We’re pleased to announce the addition of The Roanoke Times to our collection of Virginia papers. Founded as the first daily paper in the area in 1886, The Roanoke Times launched as an independent democratic paper serving Roanoke and Southwest Virginia. For the past 137 years, the Times has served the community and is the leading source for local news in Roanoke, Salem, Blacksburg, and Christiansburg, Virginia. In 2002, the Scarborough Report named the Times the country’s best-read daily newspaper.
Roanoke used to be known as Big Lick, after the nearby salt marshes that attracted deer, elk, and buffalo. The city became a vital railroad juncture and the former headquarters of the Norfolk & Western Railway. Transportation played a significant role in the city’s history, with thousands of skilled workers moving to Roanoke to build steam locomotives at the N&W Roanoke Shops.
Visitors to Roanoke might find lodging at the historic Hotel Roanoke. Built in 1882, the Tudor-style hotel expanded over the years and was the first hotel in America with air conditioning. An ice plant adjacent to the hotel produced nearly 5,000 pounds of ice daily, cooling rooms with circulated ice water. This luxurious amenity meant guests could “control the weather” in their rooms by simply twisting a dial.
In September 1922, Roanoke residents gathered for the Great Roanoke Fair. Organizers promised attendees they would see the first airplane to fly over the city. An estimated 25,000 visitors flocked to the fairgrounds to witness the spectacle. Schools closed early, and businesses shut down, allowing everyone to attend the fair.
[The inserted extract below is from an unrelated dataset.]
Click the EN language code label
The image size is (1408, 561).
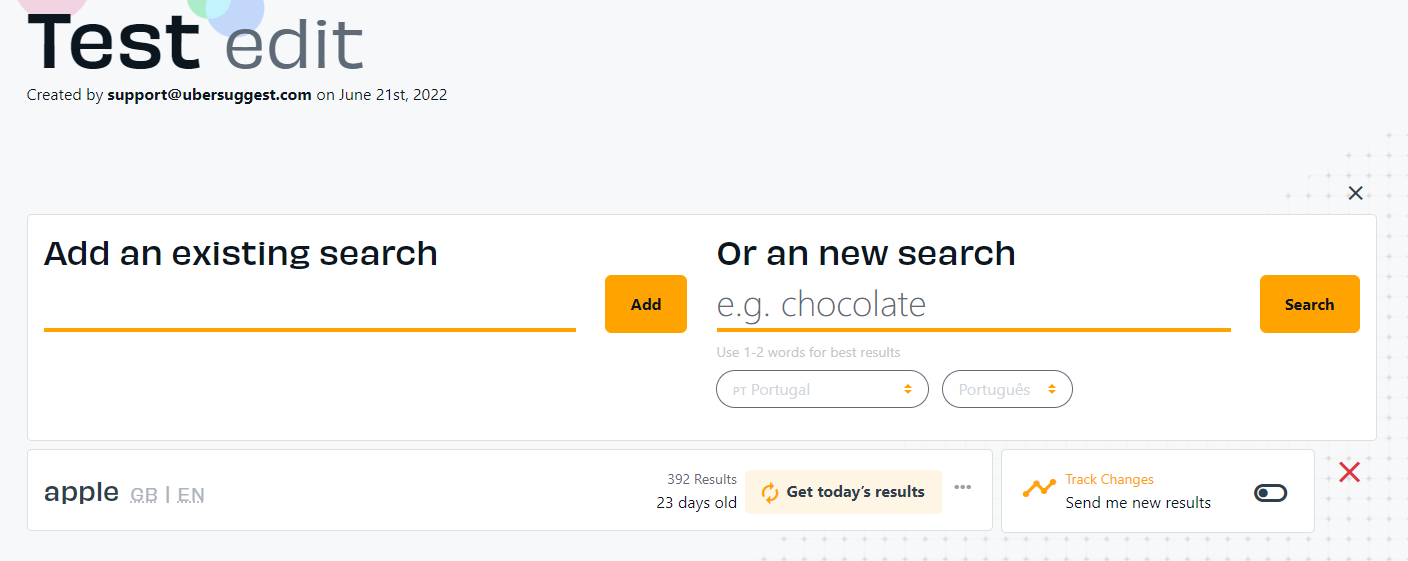point(191,494)
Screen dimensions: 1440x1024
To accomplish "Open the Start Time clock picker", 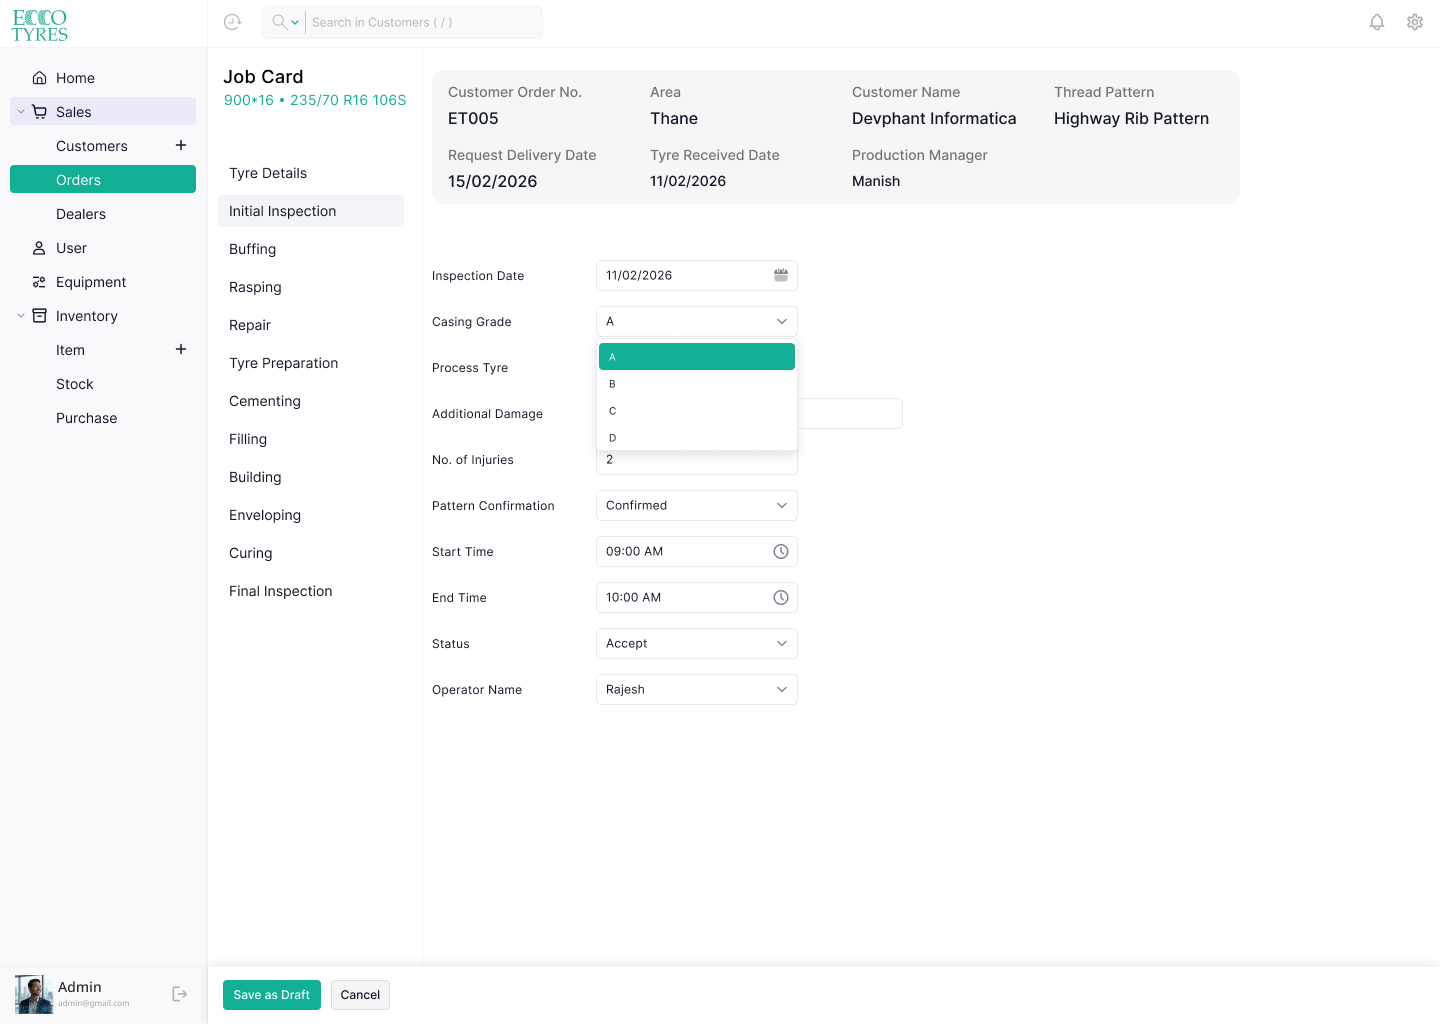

Aviator Eugene Ely took off from a hill in South Roanoke known as Mill Mountain. To the utter astonishment of the crowd, he flew over the fairground for half a mile and landed in full view of the crowd. Those who witnessed it “shrieked with delight” at the miraculous flying machine.
The same mountain that hosted Roanoke’s first flight is also home to another Roanoke landmark – the Mill Mountain Star. In 1949, the Roanoke Merchants Association proposed building a 100-foot-tall lighted star on the mountain. They wanted to promote Roanoke as a shopping and tourist center. The project was approved, built, and illuminated for the first time on Thanksgiving Eve that year. The star has become synonymous with Roanoke and has been standing, perched above Mill Mountain, for nearly 75 years.